Growing research continues to demonstrate the applicability and utility of yoga to address stress and trauma related conditions, as well as other physical and mental health concerns. Despite the popularity of yoga, many barriers to practice remain, including cultural barriers related to perceptions of yoga and yoga practitioners. Populations that may benefit most from yoga interventions may not have access or deem yoga appropriate for them.
The current study focused on developing a yoga-based program for police personnel that was culturally appropriate and able to integrate within a department structure. The study was conducted in two phases. In Phase I, quantitative data that examined demographics, perceived stress, and current self-care practices including yoga was collected from 61 participants: 29 civilians and 32 officers. Qualitative data collection occurred in Phase II and consisted of focus groups and key informant interviews with seven officers in leadership positions, six detectives, five patrol officers, two records staff personnel, and three evidence technicians. Seven primary themes emerged from qualitative data: Perceptions and experience with yoga, Barriers and facilitators to practice, Cultural adaptation of practice, Benefits of yoga, Police work and culture, Self-care practices, and Relationships.

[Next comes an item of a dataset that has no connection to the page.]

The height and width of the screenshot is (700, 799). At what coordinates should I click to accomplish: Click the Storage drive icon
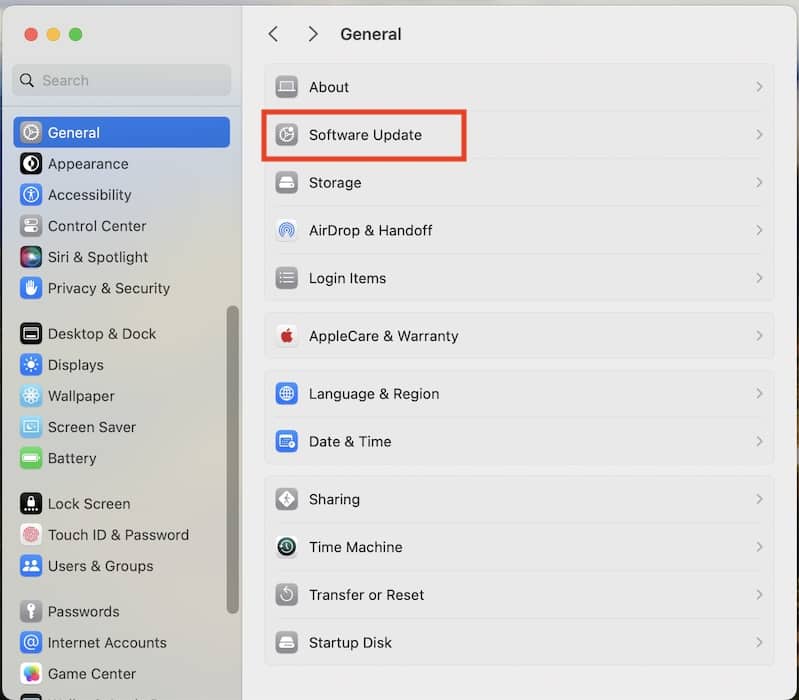point(287,183)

The collected information was incorporated into the creation of a time-limited yoga protocol for the police department. It was open to all department staff and adaptable to the skill level of participants. Due to the nature of police work and high frequency of work related injury, intensive prop use was encouraged to make the practice accessible while simultaneously maintaining a healthy balance between challenge and ease. The protocol was further guided by Trauma Informed Yoga principles.